Dans le domaine des véhicules électriques, la performance énergétique est devenue un concept « inflationniste ». Ce qui est vraiment rare et difficile à trouver, ce sont les caractéristiques qui ne sont pas accessibles à tout le monde. L’autonomie est l’un de ces « atouts en or » dans le monde de la mobilité électrique. Tesla est depuis longtemps un leader à cet égard, le Model 3 atteignant une excellente autonomie grâce à une faible consommation d'énergie. Mais comment se comporte-t-il sous d’autres aspects ? Il y a des hauts et des bas. Près de six ans après les débuts du Model 3, Tesla a lancé sa version améliorée, appelée « Highland ». Il présente une apparence légèrement ajustée, une conception de cockpit révisée et une carrosserie plus aérodynamique (avec un coefficient de traînée passant de 0,23 à 0,22).

 

Ces améliorations sont visibles après avoir parcouru quelques mètres seulement. Le nouveau système de suspension, avec des amortisseurs sélectifs en fréquence, résout enfin les bosses et rebondissements précédents pendant la conduite.

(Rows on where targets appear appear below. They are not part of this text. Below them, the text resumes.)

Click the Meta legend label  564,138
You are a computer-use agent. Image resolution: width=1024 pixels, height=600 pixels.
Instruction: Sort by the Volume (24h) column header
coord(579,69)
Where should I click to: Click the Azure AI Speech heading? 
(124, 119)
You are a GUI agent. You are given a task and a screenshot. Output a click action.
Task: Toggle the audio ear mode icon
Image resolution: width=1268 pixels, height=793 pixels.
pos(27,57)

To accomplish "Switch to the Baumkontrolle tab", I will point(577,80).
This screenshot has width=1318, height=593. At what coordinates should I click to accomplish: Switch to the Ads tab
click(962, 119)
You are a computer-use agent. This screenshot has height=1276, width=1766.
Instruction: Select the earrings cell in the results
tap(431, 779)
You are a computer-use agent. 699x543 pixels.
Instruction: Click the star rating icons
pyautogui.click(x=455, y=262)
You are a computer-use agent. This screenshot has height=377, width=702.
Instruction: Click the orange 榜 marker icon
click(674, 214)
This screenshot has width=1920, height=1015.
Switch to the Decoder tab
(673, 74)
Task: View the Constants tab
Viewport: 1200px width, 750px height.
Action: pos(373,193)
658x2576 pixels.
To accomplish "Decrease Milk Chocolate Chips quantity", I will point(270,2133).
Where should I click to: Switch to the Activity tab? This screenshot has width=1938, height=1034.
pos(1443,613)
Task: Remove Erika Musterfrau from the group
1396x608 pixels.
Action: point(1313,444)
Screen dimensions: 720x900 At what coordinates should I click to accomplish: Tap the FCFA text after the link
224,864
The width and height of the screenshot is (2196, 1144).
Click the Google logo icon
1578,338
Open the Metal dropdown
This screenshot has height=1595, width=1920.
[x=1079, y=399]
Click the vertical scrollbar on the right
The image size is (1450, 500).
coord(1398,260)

Les petites bosses qui se répercutaient autrefois sur l'appui-tête ne sont plus ressenties. Bien que le Model 3 conserve toujours un réglage de base relativement ferme, il est désormais plus stable et plus confiant sur les routes accidentées. La bonne absorption des chocs, associée à des vitres insonorisées dans toute la voiture, réduit considérablement les niveaux de bruit.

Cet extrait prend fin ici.